(Stored items)

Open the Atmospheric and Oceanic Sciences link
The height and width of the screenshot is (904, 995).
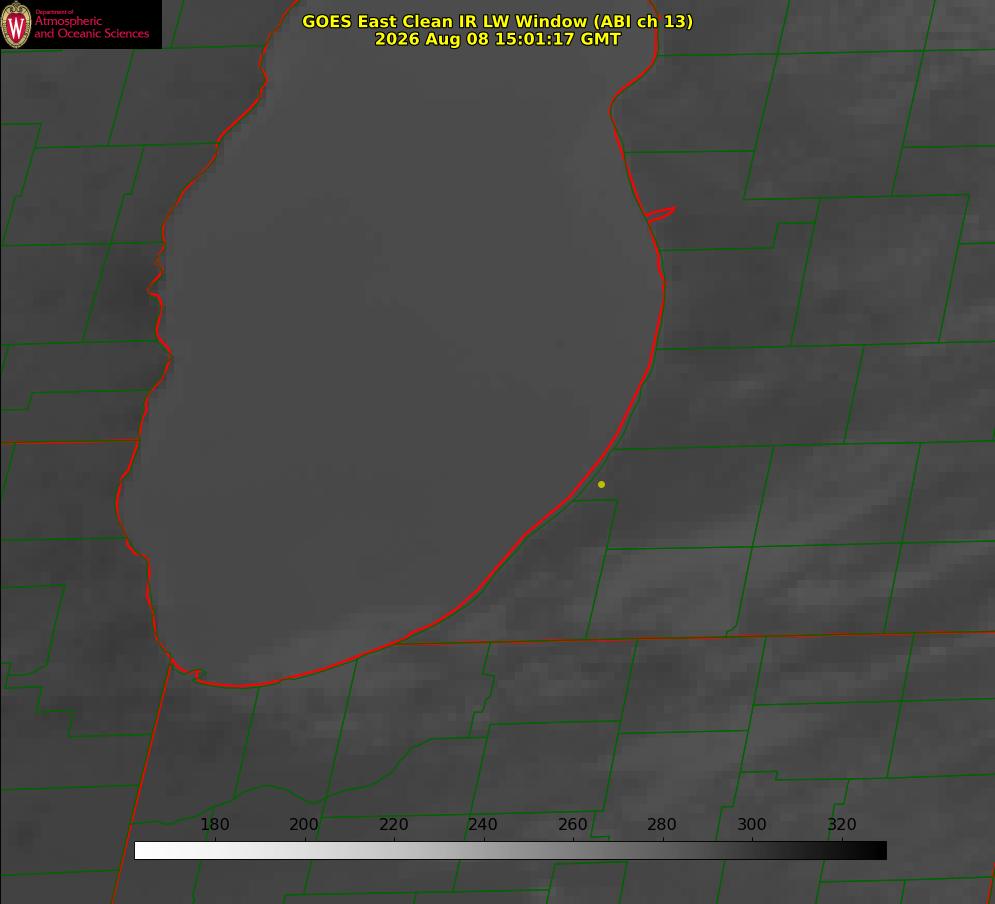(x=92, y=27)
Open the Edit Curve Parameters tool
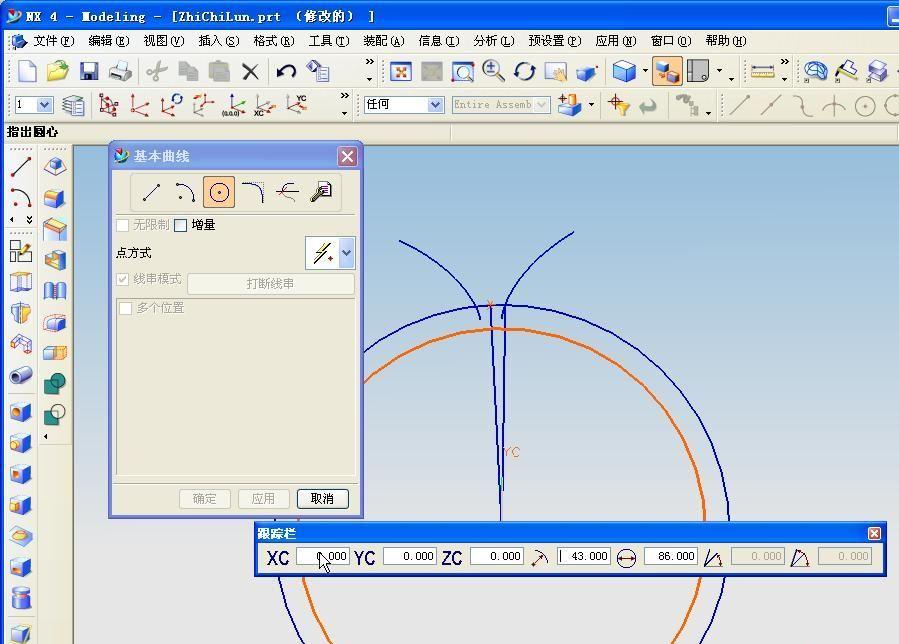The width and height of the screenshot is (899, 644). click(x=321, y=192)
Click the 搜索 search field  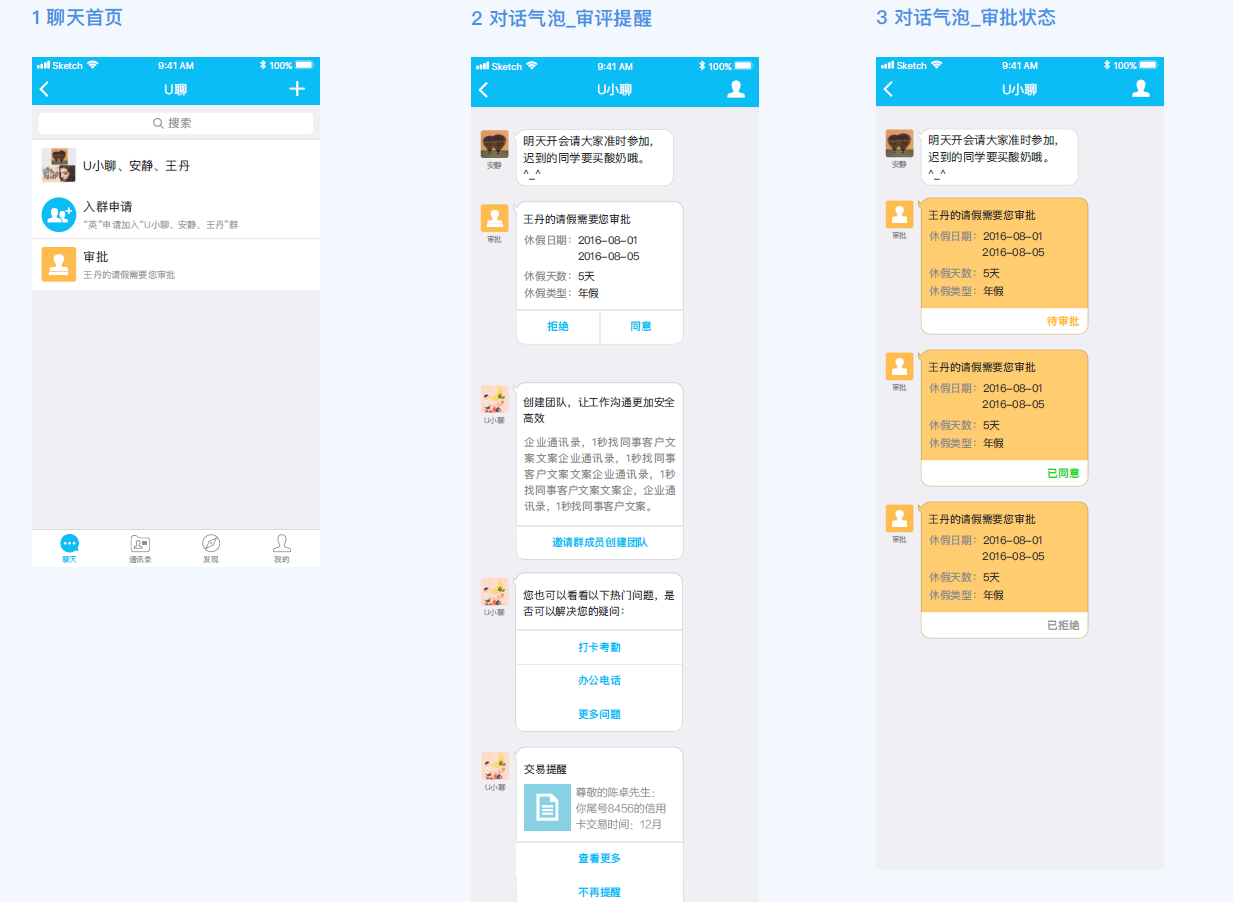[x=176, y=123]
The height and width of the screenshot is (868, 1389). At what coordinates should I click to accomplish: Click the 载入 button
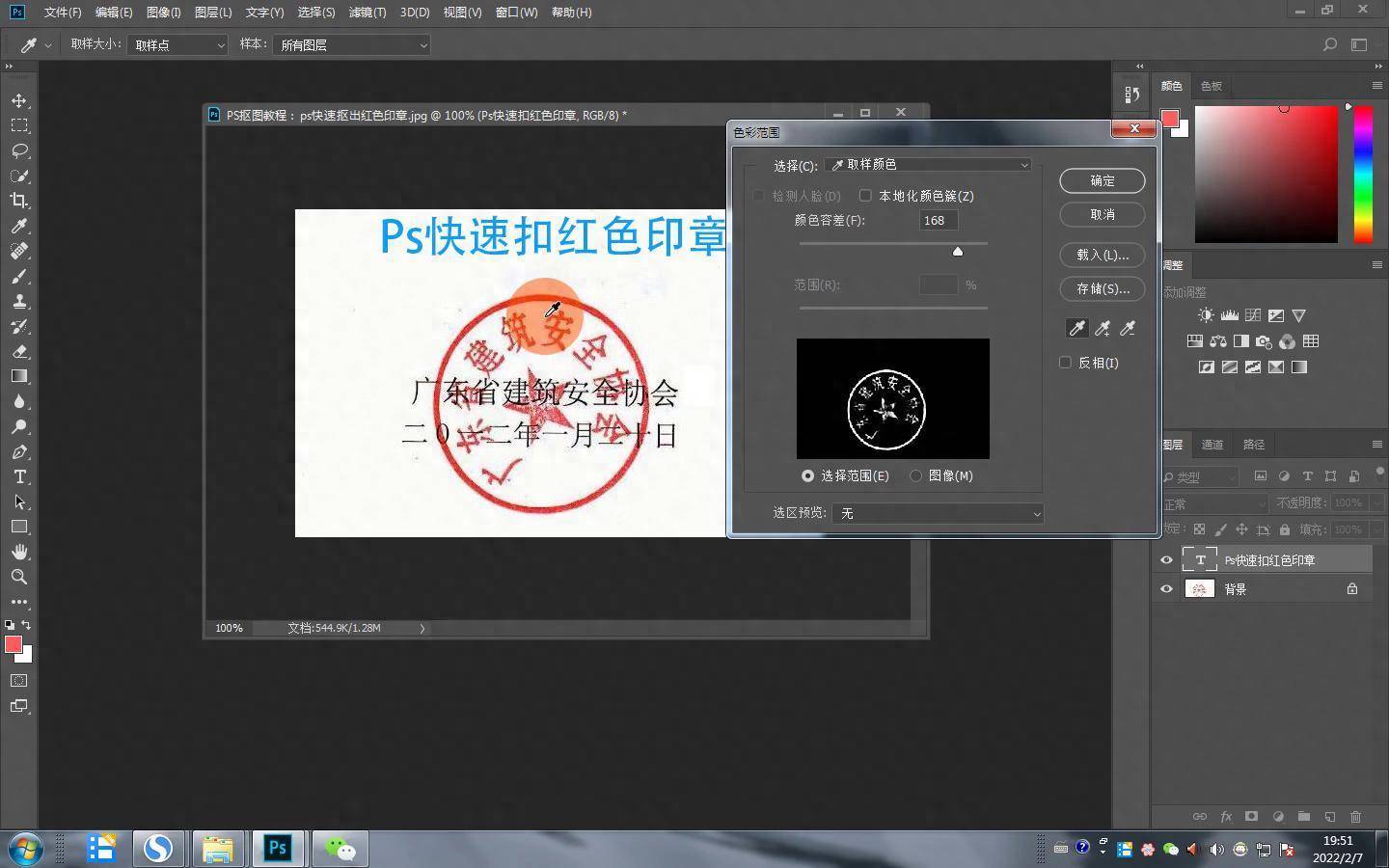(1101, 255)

Work instructions: Copy exactly the lines from the one containing "The height and width of the screenshot is (868, 1389)." through the final line of the records above, both included, and leave out any pictures.

Answer space:
The height and width of the screenshot is (868, 1389). At what coordinates should I click to accomplish: Click the 载入 button
(1101, 255)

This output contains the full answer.